As hard as it is to believe, Peter Parker and his alter-ego Spider-Man has frenemies. If we didn’t know, frenemies are friends who become enemies even as they are still friends. Frenemies may break with you before you break up with them. If you had known any better you would have broken with them first. But you’re the victim in this equation and may learn from it.
Good friends?
Spider-Man has quite a few frenemies. In the original Spider-Man movie (in 2002) Spider-Man’s friend-enemy is Norman Osborne whose alter ego is the Green Goblin and the list continues into the last Spiderman movie. What a sad life Spider-Man has.

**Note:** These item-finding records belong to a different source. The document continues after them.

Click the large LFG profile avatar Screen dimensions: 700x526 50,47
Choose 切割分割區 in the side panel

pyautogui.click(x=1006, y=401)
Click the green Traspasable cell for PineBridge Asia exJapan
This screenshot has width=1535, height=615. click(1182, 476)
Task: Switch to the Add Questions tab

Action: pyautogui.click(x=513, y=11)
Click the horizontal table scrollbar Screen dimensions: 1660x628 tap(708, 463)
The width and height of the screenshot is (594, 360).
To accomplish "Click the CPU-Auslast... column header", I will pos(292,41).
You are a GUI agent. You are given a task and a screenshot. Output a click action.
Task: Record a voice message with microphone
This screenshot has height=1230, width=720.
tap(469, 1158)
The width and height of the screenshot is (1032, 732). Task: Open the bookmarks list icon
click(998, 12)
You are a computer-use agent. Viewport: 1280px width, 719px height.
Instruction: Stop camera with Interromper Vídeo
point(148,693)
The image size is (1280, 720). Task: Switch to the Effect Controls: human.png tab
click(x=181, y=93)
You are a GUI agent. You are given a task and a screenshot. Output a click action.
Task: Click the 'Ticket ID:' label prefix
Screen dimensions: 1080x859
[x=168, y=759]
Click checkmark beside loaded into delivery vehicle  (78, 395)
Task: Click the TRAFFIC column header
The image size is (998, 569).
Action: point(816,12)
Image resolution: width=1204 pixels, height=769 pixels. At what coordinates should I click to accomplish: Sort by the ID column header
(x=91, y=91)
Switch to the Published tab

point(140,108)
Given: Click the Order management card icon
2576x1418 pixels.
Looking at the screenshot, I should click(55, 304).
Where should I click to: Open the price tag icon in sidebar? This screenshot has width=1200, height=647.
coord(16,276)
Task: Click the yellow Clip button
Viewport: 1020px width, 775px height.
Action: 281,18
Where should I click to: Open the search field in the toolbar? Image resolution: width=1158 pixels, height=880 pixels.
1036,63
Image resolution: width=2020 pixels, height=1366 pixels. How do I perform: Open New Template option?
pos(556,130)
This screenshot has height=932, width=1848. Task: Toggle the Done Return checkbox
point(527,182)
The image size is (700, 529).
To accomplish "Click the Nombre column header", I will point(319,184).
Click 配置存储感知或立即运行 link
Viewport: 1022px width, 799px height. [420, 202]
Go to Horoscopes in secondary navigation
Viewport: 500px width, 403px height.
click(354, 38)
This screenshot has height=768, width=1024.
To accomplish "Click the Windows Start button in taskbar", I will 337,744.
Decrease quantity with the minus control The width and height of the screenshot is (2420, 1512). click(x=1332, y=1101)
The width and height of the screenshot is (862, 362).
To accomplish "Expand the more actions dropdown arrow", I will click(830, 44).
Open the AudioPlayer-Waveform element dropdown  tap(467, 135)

This shouldn’t be Spider-Man. He should have many good friends. He’s a superhero, protects the innocent, and as Peter Parker is kind to his family.
As Parker, he’s good at science and freelances in photography for a local newspaper. He has a girlfriend.
I guess I expect that Peter Parker should be more popular, but then again he gets bullied and picked on.
Not even the saving graces of life can save him from not being popular and having frenemies. That’s reality. But having frenemies is not really his fault because they have problems of their own.
Dealing with frenemies
Frenemies in these superhero films have personal histories, inadequacies, jealousies, and problems with power and greed. It all comes out in their alter-egos. So Norman Osborne who is quite a friendly man to Peter Parker becomes a staggeringly awful piece of humanity when he is Spider-Man’s and Peter Parker’s frenemy. He doesn’t care if his friend is hurt, he doesn’t care what he does to others in the cause of his nefarious mission.
The question of frenemies is how does one deal with being a victim of one?
Spider-Man must first deal to what the frenemy is doing to the world. First and foremost Spider-Man serves society.
Then he deals with the personal stuff.
To open yourself again to other people after experiencing the worst of friendship means they accept you as you are and you accept them as they are.